WORK TO DO: Can you write out the data below word for word, starting at the line that contains "Task: Click the 2001 year link" and going through its last line?

TASK INPUT:
____________

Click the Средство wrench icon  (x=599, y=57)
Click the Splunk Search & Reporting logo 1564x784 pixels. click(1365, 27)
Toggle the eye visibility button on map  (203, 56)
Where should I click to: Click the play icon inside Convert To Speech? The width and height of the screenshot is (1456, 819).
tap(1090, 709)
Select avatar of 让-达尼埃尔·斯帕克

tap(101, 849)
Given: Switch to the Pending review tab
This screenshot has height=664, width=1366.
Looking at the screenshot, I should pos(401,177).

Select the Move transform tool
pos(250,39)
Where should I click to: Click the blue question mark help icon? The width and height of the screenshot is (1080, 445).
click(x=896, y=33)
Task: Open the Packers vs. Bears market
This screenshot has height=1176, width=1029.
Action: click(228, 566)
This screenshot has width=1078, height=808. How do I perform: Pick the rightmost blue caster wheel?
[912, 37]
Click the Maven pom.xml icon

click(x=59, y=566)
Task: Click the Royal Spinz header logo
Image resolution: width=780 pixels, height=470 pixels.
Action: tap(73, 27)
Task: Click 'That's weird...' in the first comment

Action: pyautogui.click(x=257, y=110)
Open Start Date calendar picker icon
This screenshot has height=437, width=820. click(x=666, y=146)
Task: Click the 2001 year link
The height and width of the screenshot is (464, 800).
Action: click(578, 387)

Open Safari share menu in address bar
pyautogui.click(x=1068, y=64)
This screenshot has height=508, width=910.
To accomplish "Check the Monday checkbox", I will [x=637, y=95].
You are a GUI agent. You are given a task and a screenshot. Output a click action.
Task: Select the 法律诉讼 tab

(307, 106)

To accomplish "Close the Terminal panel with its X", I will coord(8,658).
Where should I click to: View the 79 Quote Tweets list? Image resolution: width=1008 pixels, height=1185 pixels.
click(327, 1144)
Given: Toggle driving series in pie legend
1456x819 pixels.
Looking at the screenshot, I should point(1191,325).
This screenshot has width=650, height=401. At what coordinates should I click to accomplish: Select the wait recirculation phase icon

____________

RESULT:
Task: Click the 2001 year link
The height and width of the screenshot is (464, 800).
Action: click(578, 387)

Open Safari share menu in address bar
pyautogui.click(x=1068, y=64)
This screenshot has height=508, width=910.
To accomplish "Check the Monday checkbox", I will [x=637, y=95].
You are a GUI agent. You are given a task and a screenshot. Output a click action.
Task: Select the 法律诉讼 tab

(307, 106)

To accomplish "Close the Terminal panel with its X", I will coord(8,658).
Where should I click to: View the 79 Quote Tweets list? Image resolution: width=1008 pixels, height=1185 pixels.
click(327, 1144)
Given: Toggle driving series in pie legend
1456x819 pixels.
Looking at the screenshot, I should point(1191,325).
This screenshot has width=650, height=401. At what coordinates should I click to accomplish: Select the wait recirculation phase icon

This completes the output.